(Stored dataset entries)
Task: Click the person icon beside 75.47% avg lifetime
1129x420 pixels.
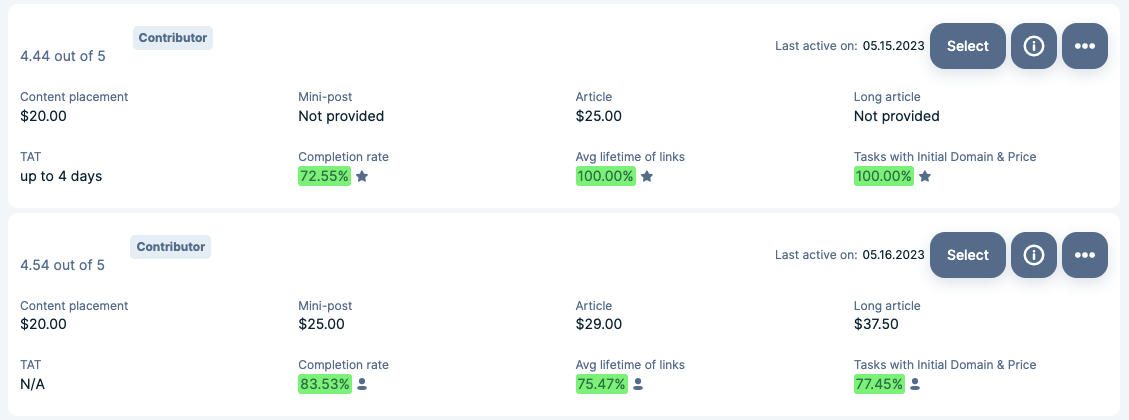Action: [638, 385]
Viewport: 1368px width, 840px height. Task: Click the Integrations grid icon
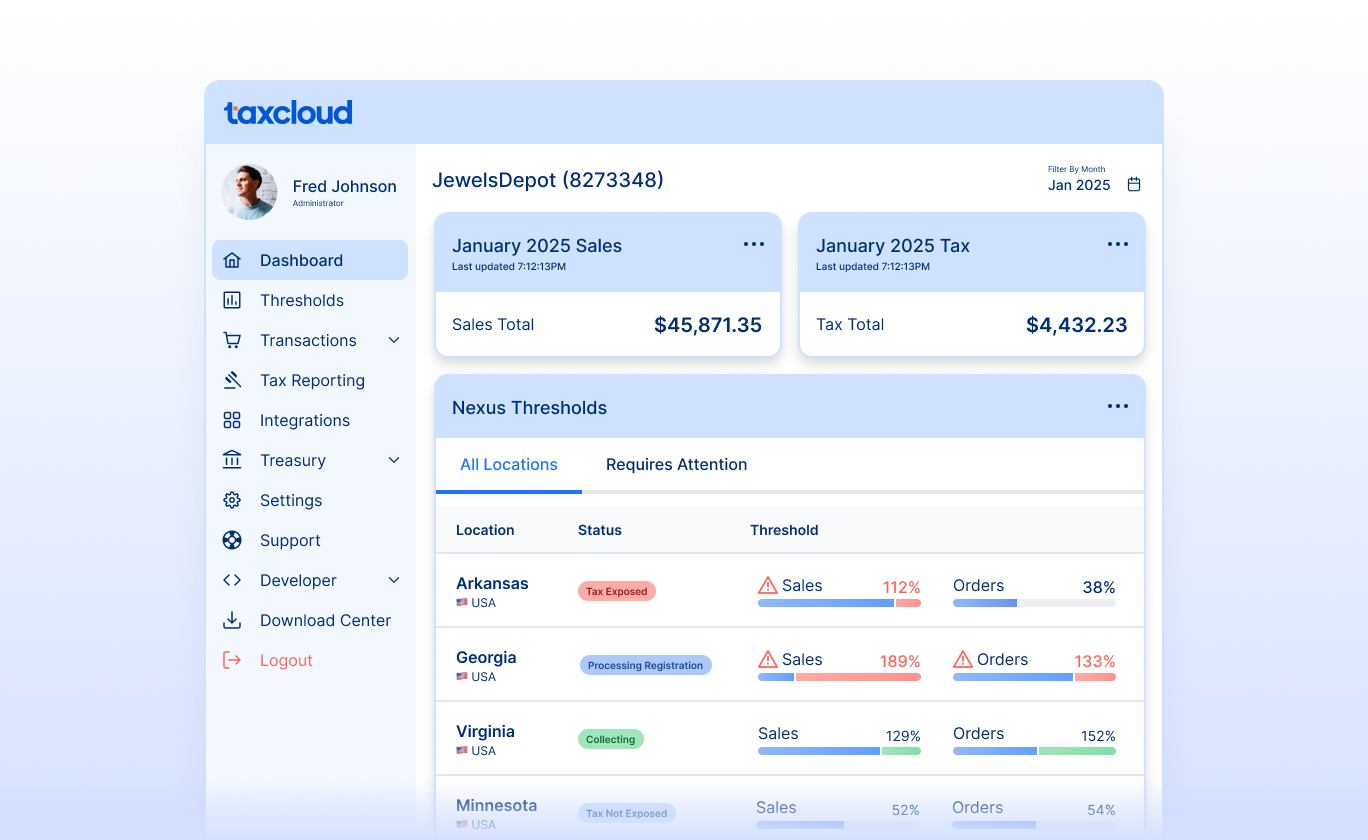(232, 420)
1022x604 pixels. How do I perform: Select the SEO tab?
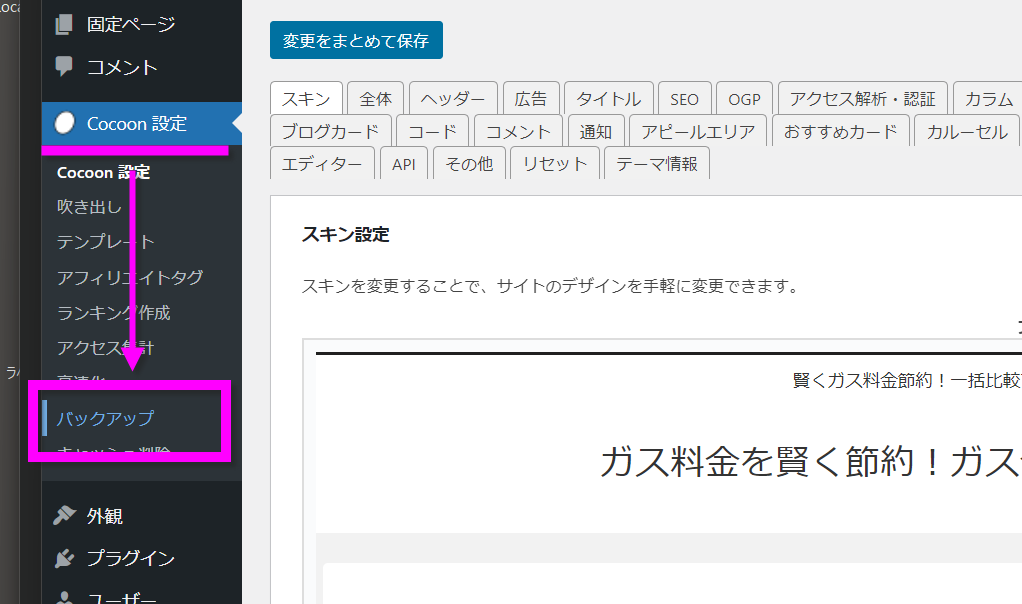pyautogui.click(x=684, y=99)
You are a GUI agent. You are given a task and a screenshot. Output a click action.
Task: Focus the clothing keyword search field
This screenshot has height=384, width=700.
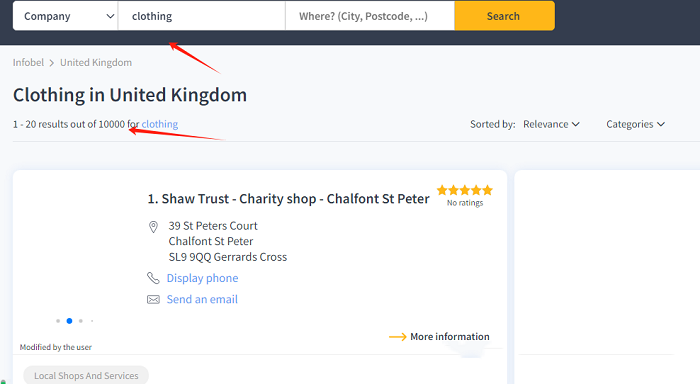click(202, 16)
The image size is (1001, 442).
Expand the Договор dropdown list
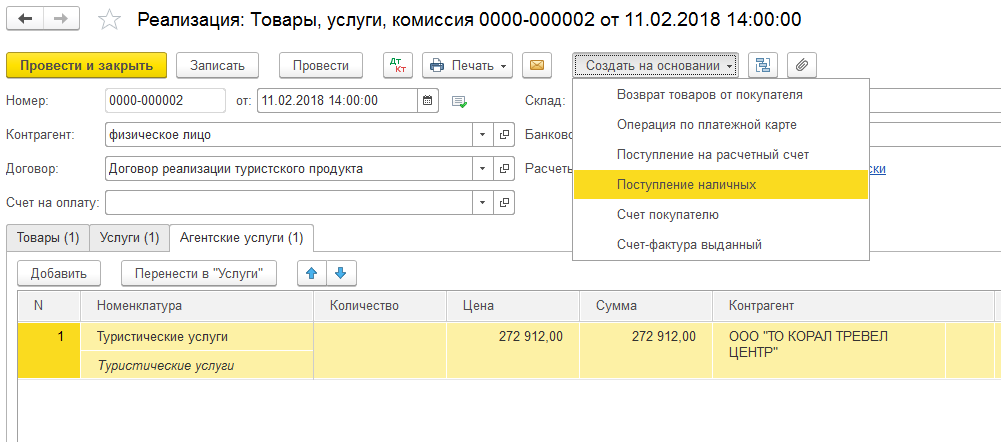pos(482,169)
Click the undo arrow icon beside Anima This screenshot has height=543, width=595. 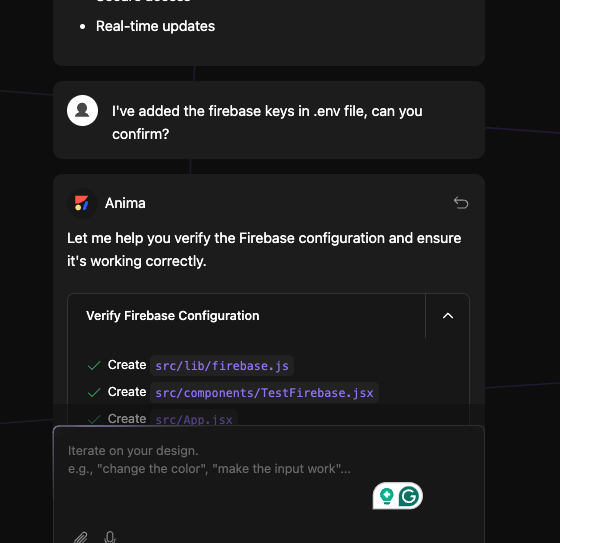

- [Challenge] Copy out every line of the data above in full, scaling each coordinate given as an answer by 1.75 and rounding it to a whole number, with halves rounded up. Leave the picture markers out.

- [Expected answer]
Task: Click the person icon beside 75.47% avg lifetime
1129x420 pixels.
Action: [1117, 674]
Viewport: 1368px width, 840px height. Task: Click the Integrations grid icon
(406, 735)
1022x604 pixels. How do I perform: Select the SEO tab?
pyautogui.click(x=1197, y=173)
You are a GUI agent. You are given a task and a screenshot. Output a click action.
Task: Focus the clothing keyword search field
This screenshot has height=384, width=700.
click(354, 28)
The image size is (1001, 442).
Expand the Договор dropdown list
pos(844,296)
Click the undo arrow icon beside Anima This screenshot has height=543, width=595. 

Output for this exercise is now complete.